The financials and corporate crossover borrower, rated BBB/BBB, previously printed euro senior issues only in sizes ranging from €100m to €300m, according to IFR data. The company was exploring a benchmark size in September last year but that deal got postponed after coming on a busy day that offered investors plenty of options.

Given that backdrop and a recent rating downgrade, the three-day investor calls that finished on Wednesday made sense. S&P cut Grenke's long-term issuer credit rating to BBB from BBB+ in March, citing the increase in interest rates, inflation and credit risk costs that will weigh on the company's margins.
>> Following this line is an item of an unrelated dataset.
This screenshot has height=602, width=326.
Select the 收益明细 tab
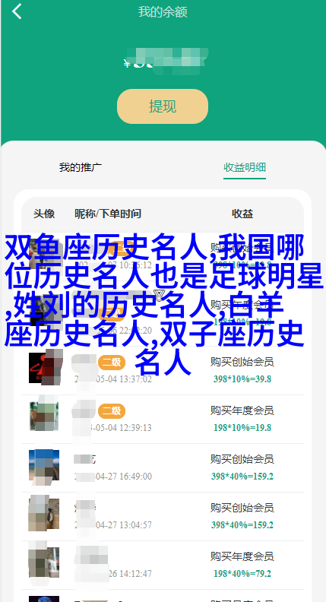tap(245, 167)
"We project that the bank's cost of risk and non-performing loans will be elevated but manageable," the agency wrote.

While expectations regarding interest rates reaching their peak levels have been bolstered in recent weeks, the Federal Reserve spooked markets overnight with a hawkish pause. The US central bank left rates unchanged on Wednesday but policymakers projected a further rise by the end of the year.

"It wasn't an easy market today," the banker said.

Tough markets and a difficult economic environment were not the only hurdles Grenke had to overcome. Though both S&P and Fitch assess that the company has materially improved its transparency, risk governance and oversight, including money-laundering prevention, since 2020, the company is still reeling from short-seller Viceroy Research's attack.

"Grenke has resolved most of the governance, policy and accounting findings discovered in the follow-up audits ... with only some remedial actions, mostly related to IT, remaining outstanding," Fitch wrote.

Grenke being an infrequent issuer could have further dented demand, though the green label and a concurrent tender offer would have been helpful for the deal to get over the line. Grenke Finance is looking to buy back its €300m 1.625% April 2024s and €150m 4.125% October 2024s for cash. The respective prices are 98.70 and 99.375 and the offer is capped at the size of the new issue.

Grenke Finance is also the issuer of the new bonds, which were printed through joint bookrunners Deutsche Bank, Goldman Sachs and HSBC.